▸ SELECTED TEXT:

The particular rearrangements that stereoscopic rearranger 210 may use to split unsecured image 226 into secured image components 218.1 and 218.2 may depend on the particular content displayed in unsecured image 226. In particular, stereoscopic rearranger 210 may rearrange a portion or all of unsecured image 226. For example, unsecured image 226 may contain textual content. In such a case, stereoscopic rearranger 210 may be configured to recognize individual characters and/or words using optical character recognition (OCR). Accordingly, stereoscopic rearranger 210 may be configured to automatically split characters within detected words randomly between secured image components 218.1 and 218.2. For example, if the word “dog” were desired to be displayed securely, the letters “d” and “g” may be randomly determined to be displayed in secured image component 218.1 and the letter “o” may be randomly determined to be displayed in secured image component 218.2. The letters may also be split non-randomly. For example odd letters may be displayed in secured image component 218.1 and even letters may be displayed in secured image component 218.2. Stereoscopic rearranger 210 may also be configured to split characters within words using a predetermined dictionary. In particular, the predetermined dictionary may provide rearrangements that are more likely to cause confusion when split. For example, a word that conveys a negative meaning may be changed to convey a positive meaning, such as splitting the word “incorrect” into “in” and correct.

Once the particular splitting rearrangement has been determined for the words, the pixels representing the individual letters may be located and split between secured image components 218.1 and 218.2. For example, if the letters “in” are to be placed in secured image component 218.1, then the pixels representing the letters “in” may be placed in secured image component 218.1 in a corresponding position to their position in unsecured image 226. Likewise, the pixels representing the letters “correct” may be placed in secured image component 218.2 in a corresponding location to their position in unsecured image 226.

Stereoscopic rearranger 210 may also be configured to split between secured image components 218.1 and 218.2 individual characters using predetermined rearrangements for each type of recognized character. These rearrangements may cause the character to appear totally unrecognizable or may cause the character to appear as a different character. For example, stereoscopic rearranger 210 may split the pixels representing the letter “T” such that the “T” appears as a different letter, such as “I” in a particular secured image component. In particular, these rearrangements may split the pixels of a character in such a manner, such that the indecipherability of each of the secured image components 218.1 and 218.2 is maximized.

▸ TO DO:
Pick up the passage on how the stereoscopic rearranger splits an image into secured components, and write its next paragraph.

[Dataset excerpt]
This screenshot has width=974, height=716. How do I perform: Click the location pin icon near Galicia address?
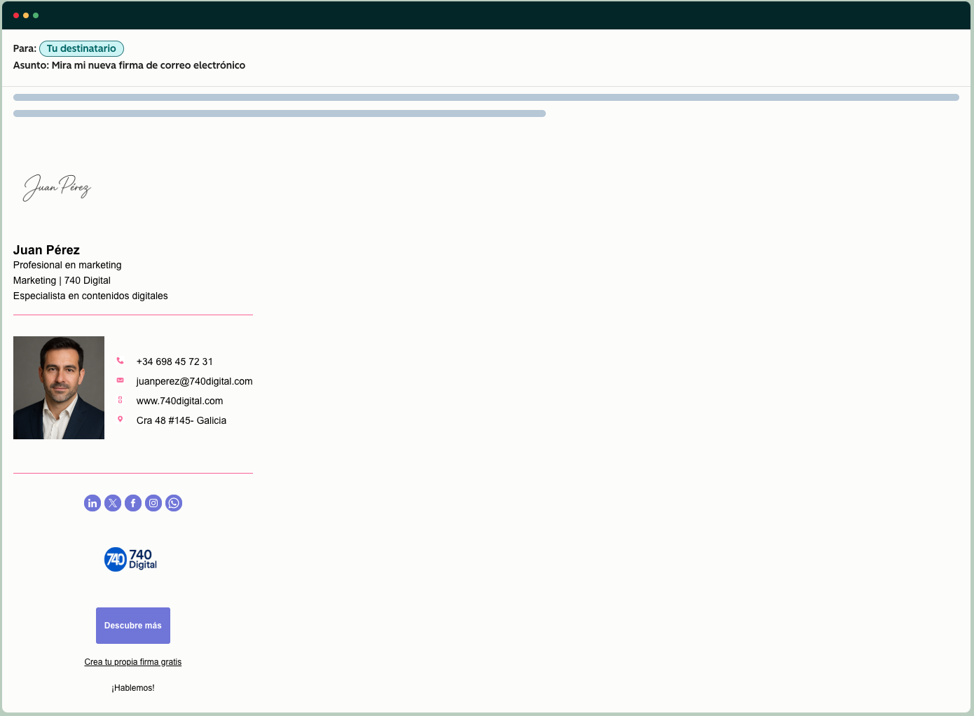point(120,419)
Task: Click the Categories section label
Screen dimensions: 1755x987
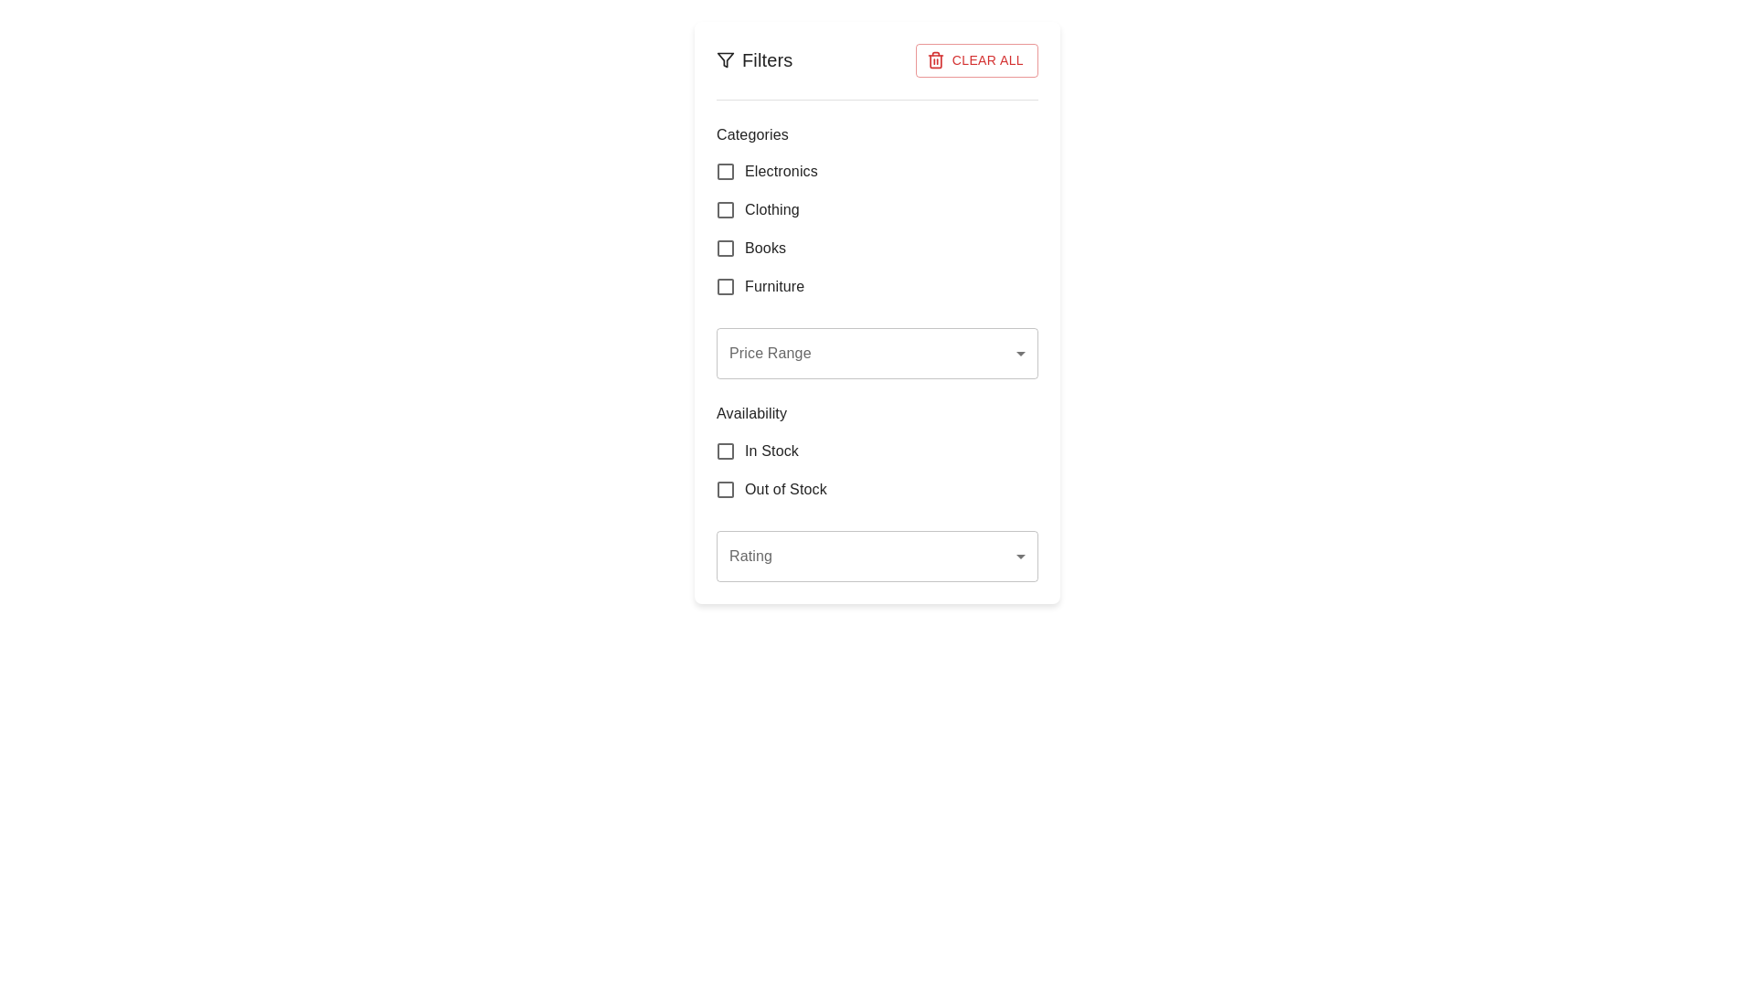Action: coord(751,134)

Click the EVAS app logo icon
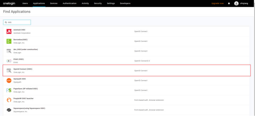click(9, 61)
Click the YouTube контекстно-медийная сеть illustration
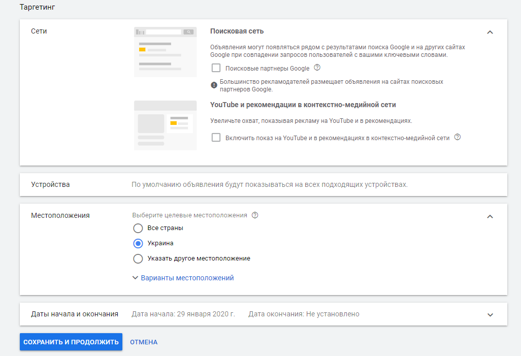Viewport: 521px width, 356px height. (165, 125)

▸ SOLVED EXERCISE:
Stereoscopic rearranger 210 may also be configured with predetermined rearrangements for images, such as logos. For example, stereoscopic rearranger 210 may detect a company logo within unsecured image 226. In such a case, stereoscopic rearranger 210 may be configured to split the pixels of the logo, using a predetermined rearrangement, between secured image components 218.1 and 218.2 such that the logo is indecipherable in each of the image components. For images or text that are not automatically detected, stereoscopic rearranger 210 may randomly split parts of the original image on a pixel by pixel basis to each of the secured image components 218.1 and 218.2. Stereoscopic rearranger 210 may also be configured to randomly split all of unsecured image 226 on a pixel by pixel basis between secured image components 218.1 and 218.2.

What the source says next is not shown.